Provided passage

I had one item here I was going to cautiously blog about, and then a second came up by surprise. I'll start with the second and take it first.
I ought to note that these are both items that figure into the "fools rush in" category of things.
Dissing the Guard
A friend of mine called me up mad.
He and I had been National Guardsmen together at about the same time.
"Yeoman, you and I both took basic and advanced training at the same time and you know that we were at Ft. Sill so long that we received discharges from the Regular Army".
"Um, yeah. . .?"
"Then why aren't we veterans?"
"Um, well Phil, we are. . . "
Phil went on. What he meant was that while we are both veterans, with honorable discharges from the U.S. Army, we don't qualify as veterans for Federal employment consideration.
Phil is correct. According to an online Guard publication that's supposed to be in the nature of good news for former Guard members:
ARLINGTON, Va. – A recently signed law gives official veteran status to National Guard members who served 20 years or more. Previously, Guard members were considered veterans only if they served 180 days or more in a federal status outside of training.
Twenty years or more. . .

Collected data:
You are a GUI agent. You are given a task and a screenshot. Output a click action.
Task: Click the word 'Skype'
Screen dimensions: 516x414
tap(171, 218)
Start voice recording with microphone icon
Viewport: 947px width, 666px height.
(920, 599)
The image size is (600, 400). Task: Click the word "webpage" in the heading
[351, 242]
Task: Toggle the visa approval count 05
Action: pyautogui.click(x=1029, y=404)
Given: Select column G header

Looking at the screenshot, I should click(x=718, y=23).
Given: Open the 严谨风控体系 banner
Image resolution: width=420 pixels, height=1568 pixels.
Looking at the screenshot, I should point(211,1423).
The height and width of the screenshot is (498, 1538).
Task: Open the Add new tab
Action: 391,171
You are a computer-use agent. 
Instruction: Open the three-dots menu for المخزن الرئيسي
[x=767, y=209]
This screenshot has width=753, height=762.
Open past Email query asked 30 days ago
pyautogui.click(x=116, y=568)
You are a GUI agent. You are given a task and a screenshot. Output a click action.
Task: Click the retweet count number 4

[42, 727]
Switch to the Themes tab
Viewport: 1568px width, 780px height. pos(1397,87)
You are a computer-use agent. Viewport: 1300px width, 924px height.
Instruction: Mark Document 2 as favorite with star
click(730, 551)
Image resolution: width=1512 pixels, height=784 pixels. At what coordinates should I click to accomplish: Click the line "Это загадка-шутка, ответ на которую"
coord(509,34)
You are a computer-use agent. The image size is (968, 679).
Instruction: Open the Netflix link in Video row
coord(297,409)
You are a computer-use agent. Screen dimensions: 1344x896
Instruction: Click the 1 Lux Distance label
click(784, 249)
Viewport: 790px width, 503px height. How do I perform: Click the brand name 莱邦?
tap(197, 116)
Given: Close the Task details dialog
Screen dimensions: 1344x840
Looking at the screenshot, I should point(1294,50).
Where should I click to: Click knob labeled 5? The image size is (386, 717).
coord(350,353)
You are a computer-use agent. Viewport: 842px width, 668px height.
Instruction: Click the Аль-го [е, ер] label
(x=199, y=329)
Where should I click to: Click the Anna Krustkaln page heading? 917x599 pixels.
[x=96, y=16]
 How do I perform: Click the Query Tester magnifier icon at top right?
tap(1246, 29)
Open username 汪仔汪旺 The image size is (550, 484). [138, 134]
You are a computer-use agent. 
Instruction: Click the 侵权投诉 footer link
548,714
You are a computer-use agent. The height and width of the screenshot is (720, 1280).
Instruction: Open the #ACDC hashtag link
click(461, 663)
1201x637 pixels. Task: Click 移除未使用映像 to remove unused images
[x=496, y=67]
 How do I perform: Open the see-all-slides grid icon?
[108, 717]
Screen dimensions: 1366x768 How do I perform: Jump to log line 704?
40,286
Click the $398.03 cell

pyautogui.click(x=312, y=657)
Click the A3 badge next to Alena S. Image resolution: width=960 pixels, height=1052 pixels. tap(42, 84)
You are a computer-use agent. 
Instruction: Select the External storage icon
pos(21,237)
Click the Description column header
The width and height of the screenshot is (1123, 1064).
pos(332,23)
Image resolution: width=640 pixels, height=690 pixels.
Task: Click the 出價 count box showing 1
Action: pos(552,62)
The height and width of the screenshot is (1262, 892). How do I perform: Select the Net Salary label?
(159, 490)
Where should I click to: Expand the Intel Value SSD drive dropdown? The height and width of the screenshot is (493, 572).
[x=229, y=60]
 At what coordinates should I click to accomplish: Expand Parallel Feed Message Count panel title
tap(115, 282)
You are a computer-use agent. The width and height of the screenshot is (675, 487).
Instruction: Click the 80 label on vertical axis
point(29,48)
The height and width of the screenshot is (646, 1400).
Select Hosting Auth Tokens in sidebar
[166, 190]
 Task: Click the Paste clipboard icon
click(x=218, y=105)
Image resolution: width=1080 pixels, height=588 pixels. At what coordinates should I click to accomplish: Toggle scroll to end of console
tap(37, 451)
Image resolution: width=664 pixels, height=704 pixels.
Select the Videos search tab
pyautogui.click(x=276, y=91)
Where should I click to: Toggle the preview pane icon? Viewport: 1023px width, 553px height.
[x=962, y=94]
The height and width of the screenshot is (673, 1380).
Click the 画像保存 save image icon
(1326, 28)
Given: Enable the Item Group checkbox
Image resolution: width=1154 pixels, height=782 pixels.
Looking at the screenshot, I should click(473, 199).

What you will do
Reproduce the blog post on National Guard veteran status from above, word for word and in full.

Answer to the exercise
I had one item here I was going to cautiously blog about, and then a second came up by surprise. I'll start with the second and take it first.
I ought to note that these are both items that figure into the "fools rush in" category of things.
Dissing the Guard
A friend of mine called me up mad.
He and I had been National Guardsmen together at about the same time.
"Yeoman, you and I both took basic and advanced training at the same time and you know that we were at Ft. Sill so long that we received discharges from the Regular Army".
"Um, yeah. . .?"
"Then why aren't we veterans?"
"Um, well Phil, we are. . . "
Phil went on. What he meant was that while we are both veterans, with honorable discharges from the U.S. Army, we don't qualify as veterans for Federal employment consideration.
Phil is correct. According to an online Guard publication that's supposed to be in the nature of good news for former Guard members:
ARLINGTON, Va. – A recently signed law gives official veteran status to National Guard members who served 20 years or more. Previously, Guard members were considered veterans only if they served 180 days or more in a federal status outside of training.
Twenty years or more. . .